Signature in the Cell, ch. 6-10
Chapter 6 shows that the foundation of early scientific inquiry assumed ID. Focusing primarily on Newton, Meyer asks the question 'how can the act of invoking something so foundational to the history of science as the idea of design now completely violate the rules of science itself?' The issue in the debate comes down to a philosophical commitment to naturalism more than scientific inquiry.
Chapter 7 helps the reader understand how causes are inferred from the clues we have in nature. He also demonstrates the cause/effect fallacy that can be problematic to this approach. The best explanation for the clues and causes wins, but ultimately we do not know they are right. He ends the chapter by posing the question 'is ID the only known cause of the origin of specified information (and the origin of life)?' He asserts that the answer is yes.
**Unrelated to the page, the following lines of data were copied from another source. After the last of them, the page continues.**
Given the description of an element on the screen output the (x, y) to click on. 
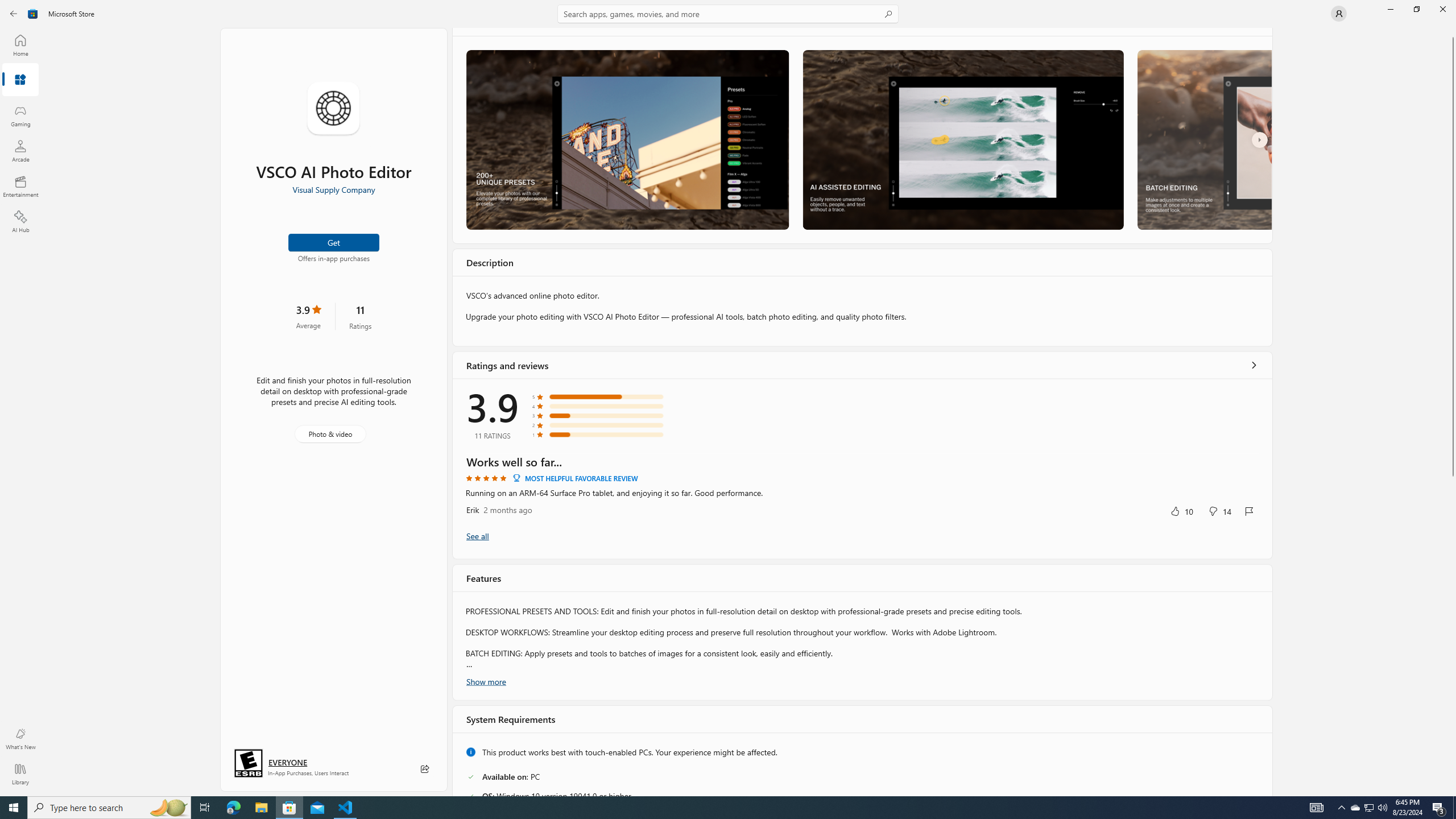
Permissions info (671, 716)
Terms of transaction (1161, 716)
Gaming (20, 115)
Show more (485, 353)
Photo & video (828, 639)
Age rating: EVERYONE. Click for more information. (287, 762)
VSCO AI Photo Editor support (1017, 705)
Photo & video (329, 434)
VSCO AI Photo Editor privacy policy (1189, 705)
User profile (1338, 13)
Contact information (1000, 716)
Report this product for violating Microsoft Store Policy (537, 777)
Home (20, 45)
Report review (1248, 240)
Chapter 8 takes on the issue of chance. When is it appropriate to site chance as an explanation of things? Chance tends to be a veil for an unknown or extremely complex cause. Using chance as a 'reason' for a pattern assumes reason and pattern, which are not implicit chance concepts. Much of this chapter interacts with William Dembski's work on probability.
Chapter 9 offers helpful illustrations for 'specified information' and why it is so significant. Using his 'Scrable' illustration shows how the problem is not just making a meaningful sentence from randm letters, but also the ability to interpret the meaning. How DNA, Protein, RNA, amino acids and the information systems in the cell could be produced by chance is almost an impossible question.
Chapter 10 demonstrates just how impossible chance is to explain the information in cells. The point is that it is more probable that things came about by design rather than chance, based on mathematic principles. The chance hypothesis should be rejected. Yet, in the midst of the nonsense of this position, scientists continue to buy into it.